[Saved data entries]
--------------------------------
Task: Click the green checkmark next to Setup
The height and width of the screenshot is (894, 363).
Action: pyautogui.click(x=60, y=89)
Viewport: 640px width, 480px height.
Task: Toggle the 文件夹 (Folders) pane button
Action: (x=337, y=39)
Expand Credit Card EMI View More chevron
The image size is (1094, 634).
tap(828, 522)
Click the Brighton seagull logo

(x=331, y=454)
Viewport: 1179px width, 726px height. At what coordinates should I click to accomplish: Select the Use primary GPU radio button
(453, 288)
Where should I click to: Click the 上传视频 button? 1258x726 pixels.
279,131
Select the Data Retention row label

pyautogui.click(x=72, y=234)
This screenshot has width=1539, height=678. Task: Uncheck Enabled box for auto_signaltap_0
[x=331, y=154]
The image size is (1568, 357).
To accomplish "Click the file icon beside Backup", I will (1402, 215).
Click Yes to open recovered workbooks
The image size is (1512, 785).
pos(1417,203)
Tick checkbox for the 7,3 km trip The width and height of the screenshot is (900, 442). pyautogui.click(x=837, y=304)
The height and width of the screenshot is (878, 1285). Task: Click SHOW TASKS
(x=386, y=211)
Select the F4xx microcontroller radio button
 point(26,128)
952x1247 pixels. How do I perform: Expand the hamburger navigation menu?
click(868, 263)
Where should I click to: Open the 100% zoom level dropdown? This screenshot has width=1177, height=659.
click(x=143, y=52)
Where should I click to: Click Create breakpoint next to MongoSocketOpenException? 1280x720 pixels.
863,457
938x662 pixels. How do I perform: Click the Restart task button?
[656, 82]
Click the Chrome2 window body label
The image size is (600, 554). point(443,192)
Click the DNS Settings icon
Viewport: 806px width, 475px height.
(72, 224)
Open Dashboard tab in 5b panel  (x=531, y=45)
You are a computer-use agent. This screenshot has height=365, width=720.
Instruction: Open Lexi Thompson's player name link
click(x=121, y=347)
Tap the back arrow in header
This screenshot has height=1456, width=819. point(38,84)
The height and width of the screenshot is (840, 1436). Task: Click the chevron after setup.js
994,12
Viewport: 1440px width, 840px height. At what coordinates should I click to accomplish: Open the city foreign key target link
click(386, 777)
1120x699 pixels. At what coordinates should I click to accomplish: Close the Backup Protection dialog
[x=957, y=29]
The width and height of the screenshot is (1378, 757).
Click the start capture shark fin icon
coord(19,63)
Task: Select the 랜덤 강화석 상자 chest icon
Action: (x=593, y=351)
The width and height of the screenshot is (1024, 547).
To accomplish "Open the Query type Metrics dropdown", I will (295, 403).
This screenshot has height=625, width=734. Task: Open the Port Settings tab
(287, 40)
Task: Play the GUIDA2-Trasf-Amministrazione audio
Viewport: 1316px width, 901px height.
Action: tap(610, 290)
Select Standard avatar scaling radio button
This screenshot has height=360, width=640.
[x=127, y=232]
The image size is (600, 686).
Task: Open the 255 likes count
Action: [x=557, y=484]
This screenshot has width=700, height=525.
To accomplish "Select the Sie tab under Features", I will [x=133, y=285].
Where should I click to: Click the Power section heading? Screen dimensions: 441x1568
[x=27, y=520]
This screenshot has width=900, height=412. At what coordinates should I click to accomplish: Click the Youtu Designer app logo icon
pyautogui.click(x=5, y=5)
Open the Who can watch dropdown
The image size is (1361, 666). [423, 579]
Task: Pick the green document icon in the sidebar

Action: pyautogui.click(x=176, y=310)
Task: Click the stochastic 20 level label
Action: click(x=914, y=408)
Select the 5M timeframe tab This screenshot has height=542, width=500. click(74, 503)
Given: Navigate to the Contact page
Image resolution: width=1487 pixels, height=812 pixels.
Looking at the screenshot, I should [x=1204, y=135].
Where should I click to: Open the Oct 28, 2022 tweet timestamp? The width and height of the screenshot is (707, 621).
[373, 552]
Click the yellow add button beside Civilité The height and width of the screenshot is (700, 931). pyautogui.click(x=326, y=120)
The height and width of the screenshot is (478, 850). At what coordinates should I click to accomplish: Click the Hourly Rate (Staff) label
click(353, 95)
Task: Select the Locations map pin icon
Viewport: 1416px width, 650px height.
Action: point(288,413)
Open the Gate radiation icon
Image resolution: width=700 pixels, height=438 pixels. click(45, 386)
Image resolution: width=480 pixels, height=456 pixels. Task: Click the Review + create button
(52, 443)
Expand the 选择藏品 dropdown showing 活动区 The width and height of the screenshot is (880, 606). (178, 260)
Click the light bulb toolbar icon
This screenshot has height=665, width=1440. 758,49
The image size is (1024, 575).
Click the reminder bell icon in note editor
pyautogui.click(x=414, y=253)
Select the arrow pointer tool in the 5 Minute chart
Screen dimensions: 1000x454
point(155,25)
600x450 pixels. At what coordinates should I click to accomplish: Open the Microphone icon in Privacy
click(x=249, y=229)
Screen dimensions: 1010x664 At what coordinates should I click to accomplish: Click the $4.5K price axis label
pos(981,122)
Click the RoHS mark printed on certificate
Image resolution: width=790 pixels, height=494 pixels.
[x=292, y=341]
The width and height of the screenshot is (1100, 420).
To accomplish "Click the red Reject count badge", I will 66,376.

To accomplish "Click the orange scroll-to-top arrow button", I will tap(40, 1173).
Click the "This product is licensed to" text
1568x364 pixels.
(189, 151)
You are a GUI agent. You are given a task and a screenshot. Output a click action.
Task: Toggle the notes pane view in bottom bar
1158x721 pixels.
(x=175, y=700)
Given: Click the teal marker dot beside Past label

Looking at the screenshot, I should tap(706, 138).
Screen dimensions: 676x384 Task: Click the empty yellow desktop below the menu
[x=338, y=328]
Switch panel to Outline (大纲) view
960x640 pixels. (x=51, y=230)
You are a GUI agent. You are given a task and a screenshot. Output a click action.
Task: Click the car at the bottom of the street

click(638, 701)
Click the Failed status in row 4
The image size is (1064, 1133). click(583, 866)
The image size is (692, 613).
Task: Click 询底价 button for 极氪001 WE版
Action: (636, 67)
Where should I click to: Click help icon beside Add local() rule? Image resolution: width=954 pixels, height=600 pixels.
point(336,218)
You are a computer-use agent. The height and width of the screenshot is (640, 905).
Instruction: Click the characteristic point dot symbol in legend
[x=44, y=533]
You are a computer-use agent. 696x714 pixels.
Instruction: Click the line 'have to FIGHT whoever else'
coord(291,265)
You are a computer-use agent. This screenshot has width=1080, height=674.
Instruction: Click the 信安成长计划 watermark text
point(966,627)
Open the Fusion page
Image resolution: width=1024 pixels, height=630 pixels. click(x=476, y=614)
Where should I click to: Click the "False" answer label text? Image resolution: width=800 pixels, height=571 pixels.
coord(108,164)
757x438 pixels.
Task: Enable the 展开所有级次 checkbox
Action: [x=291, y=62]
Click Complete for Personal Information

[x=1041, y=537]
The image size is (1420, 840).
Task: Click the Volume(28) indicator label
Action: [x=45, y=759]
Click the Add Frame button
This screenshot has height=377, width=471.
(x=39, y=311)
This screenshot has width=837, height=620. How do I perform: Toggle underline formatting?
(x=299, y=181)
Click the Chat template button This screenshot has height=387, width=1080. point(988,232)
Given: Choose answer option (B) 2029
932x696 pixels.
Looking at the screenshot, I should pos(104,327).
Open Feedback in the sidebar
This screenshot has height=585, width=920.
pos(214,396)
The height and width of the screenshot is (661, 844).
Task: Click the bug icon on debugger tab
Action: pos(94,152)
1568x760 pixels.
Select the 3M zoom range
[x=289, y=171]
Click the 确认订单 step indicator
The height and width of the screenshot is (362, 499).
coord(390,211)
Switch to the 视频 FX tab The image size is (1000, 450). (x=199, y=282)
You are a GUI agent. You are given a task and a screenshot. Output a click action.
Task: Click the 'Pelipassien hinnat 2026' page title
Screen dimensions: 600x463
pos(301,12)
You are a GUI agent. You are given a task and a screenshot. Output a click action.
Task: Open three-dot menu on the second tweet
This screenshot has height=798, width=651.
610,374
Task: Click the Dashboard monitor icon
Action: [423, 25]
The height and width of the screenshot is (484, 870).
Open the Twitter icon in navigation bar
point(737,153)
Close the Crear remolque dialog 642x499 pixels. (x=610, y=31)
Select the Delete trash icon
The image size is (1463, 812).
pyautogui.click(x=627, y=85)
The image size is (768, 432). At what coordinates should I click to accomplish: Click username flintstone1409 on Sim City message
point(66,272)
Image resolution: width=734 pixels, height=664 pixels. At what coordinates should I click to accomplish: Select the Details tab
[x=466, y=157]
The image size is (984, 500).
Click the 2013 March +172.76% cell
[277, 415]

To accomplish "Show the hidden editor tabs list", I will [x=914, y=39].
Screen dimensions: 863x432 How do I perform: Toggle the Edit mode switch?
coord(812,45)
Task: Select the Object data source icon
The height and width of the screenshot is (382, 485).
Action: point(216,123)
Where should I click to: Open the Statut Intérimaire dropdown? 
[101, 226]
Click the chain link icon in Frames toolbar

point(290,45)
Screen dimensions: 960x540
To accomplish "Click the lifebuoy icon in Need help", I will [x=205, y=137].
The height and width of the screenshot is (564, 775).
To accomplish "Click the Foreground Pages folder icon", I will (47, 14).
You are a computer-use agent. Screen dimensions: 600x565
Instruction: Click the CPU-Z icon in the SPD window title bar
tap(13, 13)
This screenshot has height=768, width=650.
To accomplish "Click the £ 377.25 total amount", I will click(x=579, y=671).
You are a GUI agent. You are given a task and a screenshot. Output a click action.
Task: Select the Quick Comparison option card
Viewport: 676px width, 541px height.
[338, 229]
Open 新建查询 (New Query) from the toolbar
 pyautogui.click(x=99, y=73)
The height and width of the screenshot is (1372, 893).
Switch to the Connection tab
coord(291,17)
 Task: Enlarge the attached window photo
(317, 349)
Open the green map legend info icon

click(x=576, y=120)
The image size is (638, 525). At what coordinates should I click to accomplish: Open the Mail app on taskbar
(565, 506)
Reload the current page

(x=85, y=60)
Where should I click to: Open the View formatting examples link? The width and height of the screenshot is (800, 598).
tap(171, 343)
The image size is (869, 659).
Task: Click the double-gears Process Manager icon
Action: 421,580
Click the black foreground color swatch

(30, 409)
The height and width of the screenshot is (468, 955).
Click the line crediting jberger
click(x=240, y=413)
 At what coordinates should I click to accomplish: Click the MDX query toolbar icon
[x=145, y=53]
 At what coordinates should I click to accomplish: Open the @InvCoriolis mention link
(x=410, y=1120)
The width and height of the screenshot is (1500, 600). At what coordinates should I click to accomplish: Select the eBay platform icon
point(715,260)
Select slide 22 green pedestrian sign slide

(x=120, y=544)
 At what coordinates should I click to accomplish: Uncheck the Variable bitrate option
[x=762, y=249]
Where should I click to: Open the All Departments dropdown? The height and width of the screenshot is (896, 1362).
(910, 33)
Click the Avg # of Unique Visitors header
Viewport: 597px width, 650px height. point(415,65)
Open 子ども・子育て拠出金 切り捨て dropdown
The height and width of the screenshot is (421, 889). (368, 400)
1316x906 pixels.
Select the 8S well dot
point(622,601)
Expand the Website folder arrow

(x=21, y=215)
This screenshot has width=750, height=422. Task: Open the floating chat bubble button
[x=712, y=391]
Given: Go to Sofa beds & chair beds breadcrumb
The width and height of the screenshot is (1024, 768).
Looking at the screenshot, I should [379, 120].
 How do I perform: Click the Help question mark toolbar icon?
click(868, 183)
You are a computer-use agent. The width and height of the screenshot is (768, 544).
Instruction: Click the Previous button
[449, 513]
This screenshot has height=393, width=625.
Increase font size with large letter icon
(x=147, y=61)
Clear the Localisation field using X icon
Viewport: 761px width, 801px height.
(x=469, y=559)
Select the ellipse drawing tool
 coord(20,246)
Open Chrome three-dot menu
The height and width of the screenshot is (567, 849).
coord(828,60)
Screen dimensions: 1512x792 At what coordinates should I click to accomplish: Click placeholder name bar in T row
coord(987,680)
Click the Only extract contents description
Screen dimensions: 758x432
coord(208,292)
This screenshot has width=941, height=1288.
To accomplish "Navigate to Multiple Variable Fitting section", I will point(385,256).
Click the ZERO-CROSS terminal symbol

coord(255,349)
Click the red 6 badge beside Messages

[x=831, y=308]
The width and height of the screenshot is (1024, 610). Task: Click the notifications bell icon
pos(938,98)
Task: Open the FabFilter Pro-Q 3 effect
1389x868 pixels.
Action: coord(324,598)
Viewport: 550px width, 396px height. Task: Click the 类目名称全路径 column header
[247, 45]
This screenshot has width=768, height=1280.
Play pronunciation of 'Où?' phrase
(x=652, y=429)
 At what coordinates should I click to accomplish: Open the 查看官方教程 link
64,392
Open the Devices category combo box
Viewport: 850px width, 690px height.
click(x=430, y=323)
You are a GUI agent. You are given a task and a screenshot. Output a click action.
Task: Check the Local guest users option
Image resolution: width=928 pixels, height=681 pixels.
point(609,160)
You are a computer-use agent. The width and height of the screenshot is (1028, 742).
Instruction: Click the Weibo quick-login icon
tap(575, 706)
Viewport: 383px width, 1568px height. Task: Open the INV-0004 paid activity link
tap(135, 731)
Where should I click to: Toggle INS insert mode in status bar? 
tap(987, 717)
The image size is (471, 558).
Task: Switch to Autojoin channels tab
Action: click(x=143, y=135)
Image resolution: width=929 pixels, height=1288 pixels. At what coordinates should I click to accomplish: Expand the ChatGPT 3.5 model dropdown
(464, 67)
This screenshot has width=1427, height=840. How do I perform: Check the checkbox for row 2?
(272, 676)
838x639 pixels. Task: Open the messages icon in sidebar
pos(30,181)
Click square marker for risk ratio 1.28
--------------------------------
There is a run of lines above from the one with "938x662 pixels. How" to the one with "Open Dashboard tab"; print exactly that run, both ends included, and nothing else.

» OUTPUT FOR THIS TASK:
938x662 pixels. How do I perform: Click the Restart task button?
[656, 82]
Click the Chrome2 window body label
The image size is (600, 554). point(443,192)
Click the DNS Settings icon
Viewport: 806px width, 475px height.
(72, 224)
Open Dashboard tab in 5b panel  (x=531, y=45)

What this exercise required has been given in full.